Skip video normalization. Your AI pipeline will thank you.

#python #ffmpeg #webdev #ai

We had an ffmpeg normalization step at the start of our video processing pipeline. Every uploaded file got re-encoded to a standard format (H.264, 1080p, 30fps) before any AI analysis.

It seemed obviously correct. Standardize inputs, simplify downstream code, guarantee consistent behavior.

It was the most expensive mistake in our architecture.

The numbers

A user uploads 47 clips from a GoPro Hero 12. Total raw size: 12GB.

After normalization: 36GB. Three times larger. The re-encode expanded the files because our target bitrate was higher than GoPro's efficient HEVC encoding.

Processing time for normalization alone: 8 minutes. Before any actual AI work started.

Storage cost: we kept both raw and normalized copies "just in case." R2 bills tripled.

Why we removed it

We were building an AI video analysis pipeline using Gemini 2.5 Flash. The assumption was that Gemini needed normalized inputs.

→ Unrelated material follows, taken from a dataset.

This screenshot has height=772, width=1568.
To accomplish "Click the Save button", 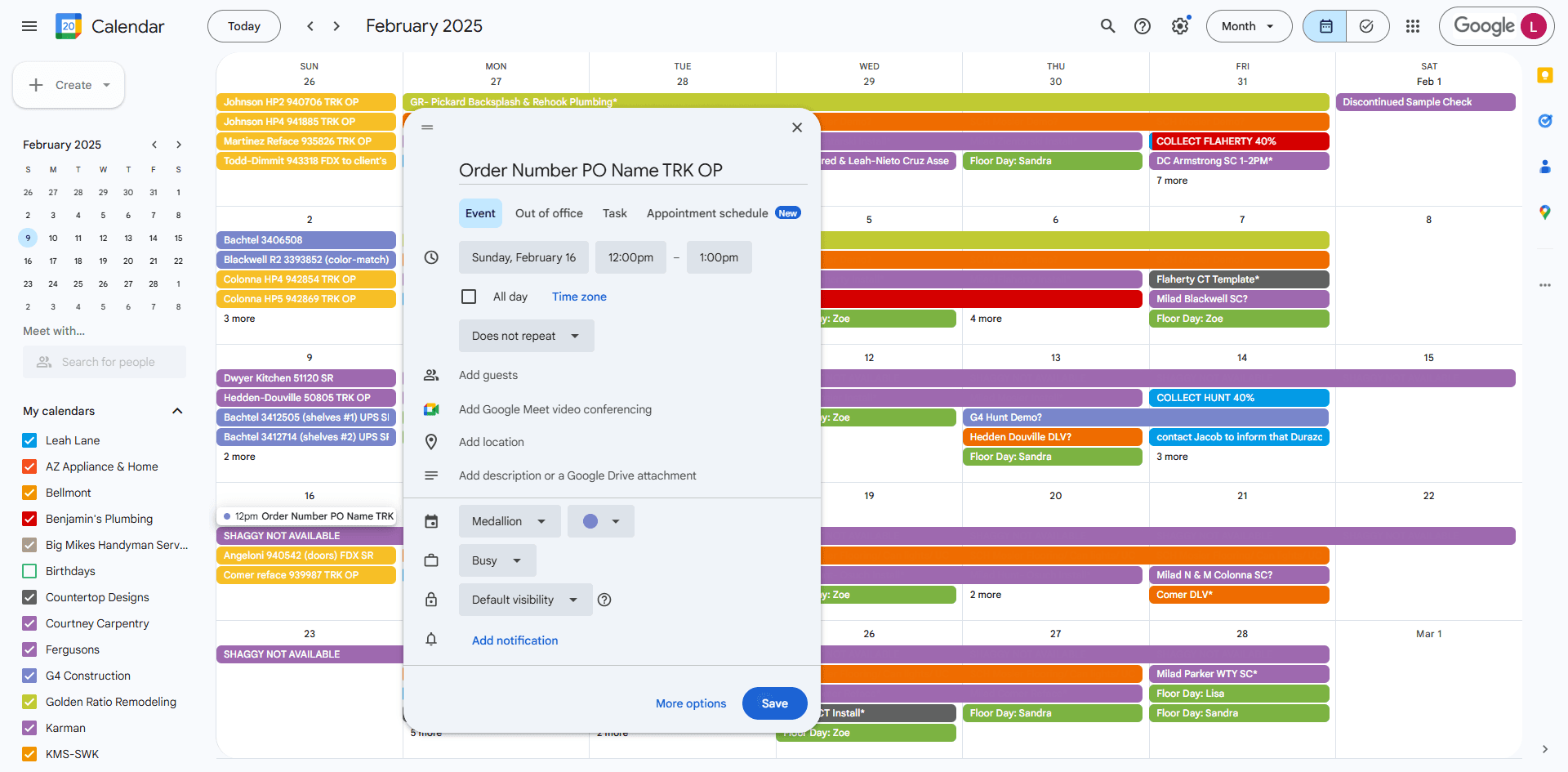I will click(x=774, y=703).
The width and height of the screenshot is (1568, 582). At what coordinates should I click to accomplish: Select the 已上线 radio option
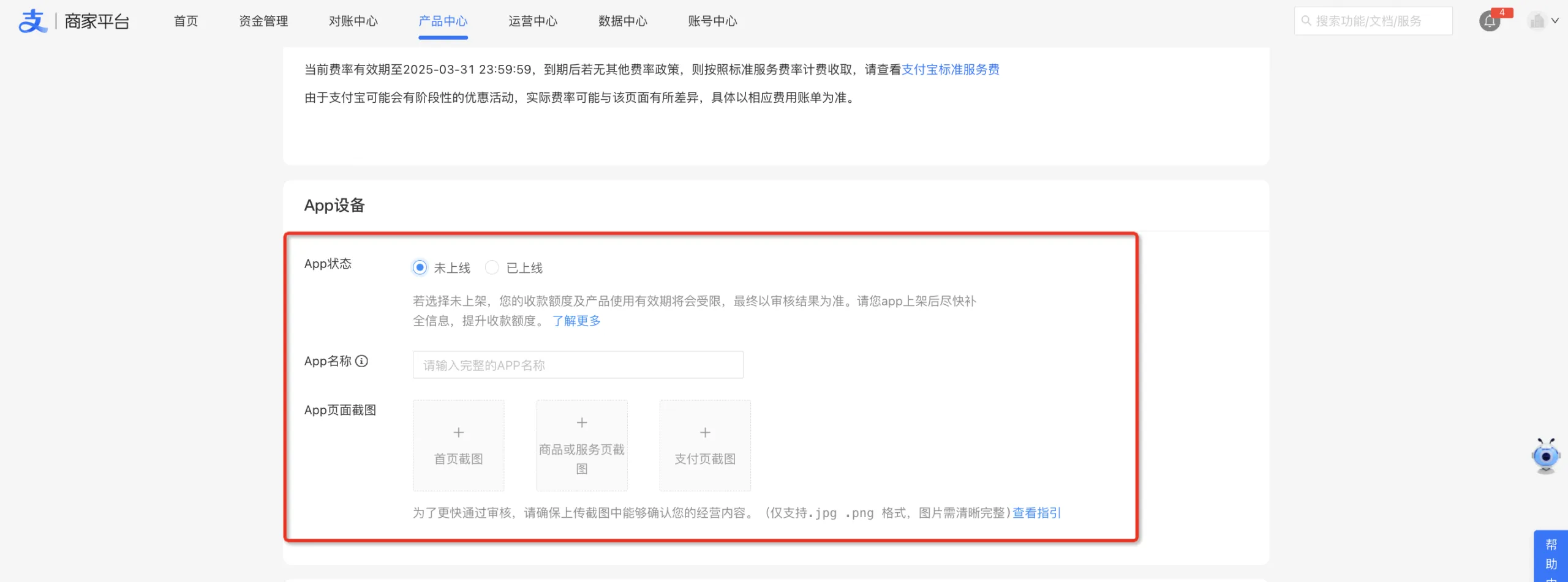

We tested sending raw files directly. MP4, MOV, AVI, WebM, HEVC, H.264, different resolutions, different framerates.

Gemini handled all of them. Every format. Every resolution. No errors. No quality difference in the analysis output.

The normalization step existed because we assumed the AI needed clean inputs. It did not.

What changed

Before:

upload -> normalize (8 min, 3x storage) -> analyze -> segment -> render

After:

upload -> analyze -> segment -> render

Results:

Storage: 36GB down to 12GB per batch (70% reduction)
Processing: 8 minutes saved per import
Complexity: one fewer stage to maintain, debug, and monitor
R2 costs: dropped immediately

The lesson

Every pipeline has a step someone added "because it seemed right" that nobody questioned. For us it was normalization. For you it might be:

Resizing images before sending to a vision model (most handle arbitrary sizes)
Converting audio to WAV before analysis (most speech models accept MP3 natively)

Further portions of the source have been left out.